Arrests Made in Brutal Attack on Spokane Trans Woman


Two men have been charged in last week's assault on Jacina Carla Scamahorn, as police remain under investigation for allegedly mistreating the victim.

Two men have been arrested in last Friday's assault on trans woman Jacina Carla Scamahorn at a Spokane, Wash., bakery, reports Spokane newspaper The Spokesman-Review.

Adam R. Flippen, 45, and Marc A. Fessler, 42, were arrested Tuesday hours after their images were released to media by police and they were reportedly identified by several local residents. The next day the two appeared in court on charges of malicious harassment, which The Spokesman-Reviewdescribes as "Washington's version of a hate crime." Flippen was also charged with second-degree assault. Both men pleaded not guilty and were released from jail on bond.
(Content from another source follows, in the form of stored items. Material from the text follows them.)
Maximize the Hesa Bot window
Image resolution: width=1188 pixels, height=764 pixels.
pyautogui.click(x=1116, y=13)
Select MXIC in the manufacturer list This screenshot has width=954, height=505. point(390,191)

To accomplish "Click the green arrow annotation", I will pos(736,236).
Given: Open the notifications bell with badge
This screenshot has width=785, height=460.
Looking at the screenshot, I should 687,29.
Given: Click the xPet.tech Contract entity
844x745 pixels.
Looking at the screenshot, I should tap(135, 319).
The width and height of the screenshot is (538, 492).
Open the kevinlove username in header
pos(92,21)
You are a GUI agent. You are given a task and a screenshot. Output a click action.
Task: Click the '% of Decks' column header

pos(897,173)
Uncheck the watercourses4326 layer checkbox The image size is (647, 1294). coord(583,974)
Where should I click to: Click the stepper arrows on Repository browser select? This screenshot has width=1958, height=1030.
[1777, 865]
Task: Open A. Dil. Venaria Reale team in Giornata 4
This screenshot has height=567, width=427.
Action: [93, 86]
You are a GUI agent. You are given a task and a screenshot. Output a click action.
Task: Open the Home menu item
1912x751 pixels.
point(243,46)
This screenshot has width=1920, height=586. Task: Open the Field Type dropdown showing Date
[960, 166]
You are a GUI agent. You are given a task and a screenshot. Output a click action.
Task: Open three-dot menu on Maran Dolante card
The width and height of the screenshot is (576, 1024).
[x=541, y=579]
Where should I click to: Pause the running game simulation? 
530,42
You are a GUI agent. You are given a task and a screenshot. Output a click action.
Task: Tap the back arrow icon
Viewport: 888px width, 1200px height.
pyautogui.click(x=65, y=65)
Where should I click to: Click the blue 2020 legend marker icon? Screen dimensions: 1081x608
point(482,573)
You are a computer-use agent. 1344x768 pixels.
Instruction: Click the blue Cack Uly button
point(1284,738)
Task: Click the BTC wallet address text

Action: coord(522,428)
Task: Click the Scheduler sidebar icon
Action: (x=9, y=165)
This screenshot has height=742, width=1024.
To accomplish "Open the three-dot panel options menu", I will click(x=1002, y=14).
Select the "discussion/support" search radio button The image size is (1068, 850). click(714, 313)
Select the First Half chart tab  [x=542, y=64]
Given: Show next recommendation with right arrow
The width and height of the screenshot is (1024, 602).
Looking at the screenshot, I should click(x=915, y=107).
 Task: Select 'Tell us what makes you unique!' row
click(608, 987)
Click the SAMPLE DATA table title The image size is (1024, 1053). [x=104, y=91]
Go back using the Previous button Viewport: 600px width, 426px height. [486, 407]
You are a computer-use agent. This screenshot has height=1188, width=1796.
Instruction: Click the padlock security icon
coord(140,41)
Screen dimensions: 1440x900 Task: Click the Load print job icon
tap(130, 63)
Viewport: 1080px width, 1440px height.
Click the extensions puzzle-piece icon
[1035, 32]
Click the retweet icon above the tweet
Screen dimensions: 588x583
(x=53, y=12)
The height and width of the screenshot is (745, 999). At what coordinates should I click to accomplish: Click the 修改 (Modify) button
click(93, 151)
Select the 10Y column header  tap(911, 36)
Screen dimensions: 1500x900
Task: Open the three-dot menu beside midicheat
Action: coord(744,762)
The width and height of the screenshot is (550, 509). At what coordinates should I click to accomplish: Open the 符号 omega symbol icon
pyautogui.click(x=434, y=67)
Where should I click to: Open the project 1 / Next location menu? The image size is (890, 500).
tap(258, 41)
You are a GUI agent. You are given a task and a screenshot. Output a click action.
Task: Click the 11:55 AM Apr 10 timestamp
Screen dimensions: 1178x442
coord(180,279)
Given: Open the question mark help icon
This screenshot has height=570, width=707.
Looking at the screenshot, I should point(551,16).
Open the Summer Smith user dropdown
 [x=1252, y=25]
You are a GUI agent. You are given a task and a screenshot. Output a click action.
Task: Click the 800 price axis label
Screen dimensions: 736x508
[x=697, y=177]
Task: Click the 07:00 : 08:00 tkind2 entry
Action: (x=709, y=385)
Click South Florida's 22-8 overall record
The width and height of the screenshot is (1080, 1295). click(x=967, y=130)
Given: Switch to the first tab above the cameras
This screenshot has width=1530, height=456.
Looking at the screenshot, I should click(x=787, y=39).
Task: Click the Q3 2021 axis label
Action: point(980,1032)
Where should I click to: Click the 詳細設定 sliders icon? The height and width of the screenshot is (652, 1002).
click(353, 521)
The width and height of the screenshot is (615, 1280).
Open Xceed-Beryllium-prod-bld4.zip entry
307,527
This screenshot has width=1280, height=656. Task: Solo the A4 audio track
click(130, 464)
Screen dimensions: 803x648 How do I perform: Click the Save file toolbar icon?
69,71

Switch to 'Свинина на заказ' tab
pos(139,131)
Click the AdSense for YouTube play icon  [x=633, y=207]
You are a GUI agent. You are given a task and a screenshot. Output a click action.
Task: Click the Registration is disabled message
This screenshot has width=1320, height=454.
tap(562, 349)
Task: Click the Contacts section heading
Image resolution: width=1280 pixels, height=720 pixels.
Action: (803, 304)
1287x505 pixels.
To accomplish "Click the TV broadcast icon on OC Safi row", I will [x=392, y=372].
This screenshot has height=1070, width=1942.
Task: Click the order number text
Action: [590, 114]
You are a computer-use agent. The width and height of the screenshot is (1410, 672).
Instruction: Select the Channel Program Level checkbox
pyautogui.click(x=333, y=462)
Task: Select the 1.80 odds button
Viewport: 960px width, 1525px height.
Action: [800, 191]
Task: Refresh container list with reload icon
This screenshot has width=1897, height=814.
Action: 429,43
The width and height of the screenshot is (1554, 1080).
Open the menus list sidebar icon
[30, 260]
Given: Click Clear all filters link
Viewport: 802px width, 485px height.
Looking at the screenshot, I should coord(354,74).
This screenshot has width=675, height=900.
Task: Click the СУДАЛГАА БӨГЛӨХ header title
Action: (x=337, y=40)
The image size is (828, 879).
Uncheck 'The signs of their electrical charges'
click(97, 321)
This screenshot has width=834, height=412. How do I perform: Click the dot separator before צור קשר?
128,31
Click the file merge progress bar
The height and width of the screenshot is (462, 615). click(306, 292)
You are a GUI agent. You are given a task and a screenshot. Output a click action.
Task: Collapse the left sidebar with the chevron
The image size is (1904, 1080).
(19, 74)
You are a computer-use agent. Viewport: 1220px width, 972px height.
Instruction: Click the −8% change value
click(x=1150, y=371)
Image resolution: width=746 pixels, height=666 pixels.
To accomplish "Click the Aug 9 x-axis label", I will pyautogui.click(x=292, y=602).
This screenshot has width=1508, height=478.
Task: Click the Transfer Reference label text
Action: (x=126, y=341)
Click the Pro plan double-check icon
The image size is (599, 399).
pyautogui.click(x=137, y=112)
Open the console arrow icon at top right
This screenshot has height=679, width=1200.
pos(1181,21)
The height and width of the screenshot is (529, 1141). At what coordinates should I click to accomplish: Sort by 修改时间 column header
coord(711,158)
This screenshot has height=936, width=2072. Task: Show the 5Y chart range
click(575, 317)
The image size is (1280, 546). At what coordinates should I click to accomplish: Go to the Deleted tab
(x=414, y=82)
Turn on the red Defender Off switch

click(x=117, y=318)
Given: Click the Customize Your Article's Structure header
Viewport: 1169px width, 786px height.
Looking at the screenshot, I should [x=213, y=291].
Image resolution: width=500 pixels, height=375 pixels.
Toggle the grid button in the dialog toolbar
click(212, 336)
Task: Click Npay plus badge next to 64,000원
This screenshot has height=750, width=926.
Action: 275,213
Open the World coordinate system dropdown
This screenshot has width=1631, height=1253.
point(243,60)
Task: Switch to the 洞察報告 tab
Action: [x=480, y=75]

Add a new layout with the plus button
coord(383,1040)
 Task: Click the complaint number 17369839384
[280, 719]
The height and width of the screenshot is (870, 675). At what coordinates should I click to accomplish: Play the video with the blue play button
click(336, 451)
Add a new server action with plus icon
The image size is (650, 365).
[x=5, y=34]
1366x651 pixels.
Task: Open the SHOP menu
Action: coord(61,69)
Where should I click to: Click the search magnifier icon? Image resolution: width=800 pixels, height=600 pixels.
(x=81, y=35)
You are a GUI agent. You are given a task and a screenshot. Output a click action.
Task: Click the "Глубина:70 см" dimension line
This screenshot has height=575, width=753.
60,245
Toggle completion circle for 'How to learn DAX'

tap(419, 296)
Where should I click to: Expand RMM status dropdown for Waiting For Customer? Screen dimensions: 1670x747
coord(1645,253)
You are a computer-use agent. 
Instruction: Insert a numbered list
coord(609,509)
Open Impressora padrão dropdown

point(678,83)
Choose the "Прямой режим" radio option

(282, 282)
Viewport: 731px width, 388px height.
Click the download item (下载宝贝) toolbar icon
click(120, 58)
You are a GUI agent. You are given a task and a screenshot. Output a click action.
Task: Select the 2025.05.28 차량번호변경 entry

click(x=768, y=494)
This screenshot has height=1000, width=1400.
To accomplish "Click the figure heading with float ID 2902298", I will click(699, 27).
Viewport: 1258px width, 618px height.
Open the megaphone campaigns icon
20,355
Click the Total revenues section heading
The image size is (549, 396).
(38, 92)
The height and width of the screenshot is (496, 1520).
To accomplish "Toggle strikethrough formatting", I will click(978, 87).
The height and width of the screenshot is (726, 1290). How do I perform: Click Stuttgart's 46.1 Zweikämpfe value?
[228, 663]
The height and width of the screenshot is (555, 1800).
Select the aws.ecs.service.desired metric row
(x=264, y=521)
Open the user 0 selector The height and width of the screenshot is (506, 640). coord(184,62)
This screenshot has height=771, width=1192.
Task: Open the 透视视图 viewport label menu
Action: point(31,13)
The night of Scamahorn's attack, she was sent to the hospital after 10 p.m.with "major damage to the left side of her face," including several broken bones, according to Spokane Human Rights Commission chair Blaine Sturn. Scamahorn sustained the injuries at the hands of two men she says had been drinking at nearby bar Zola, verbally harassed her for being trans and homeless, and then followed her into Boots Bakery. She told The Spokesman-Review she had spit in one of their faces to defend herself.

One bakery employee, John Dandurand, who recognized Scamahorn as a regular customer, witnessed the attack that ensued. He told local TV station KXLY the two men had verbally accosted Scamahorn and shoved her into a booth, yelling about her spitting in their faces. Dandurand said he ran outside to try to find help, then came back inside to find the men beating the woman, yelling slurs, and kicking her in the face at least once.

When police arrived, Scamahorn told The Spokesman-Review, they added insult to injury by being disrespectful and referring to her as a "man" several times, despite protests from the bakery's servers. "Staff tried to correct them, and [the police] basically told them to shut up," she explained.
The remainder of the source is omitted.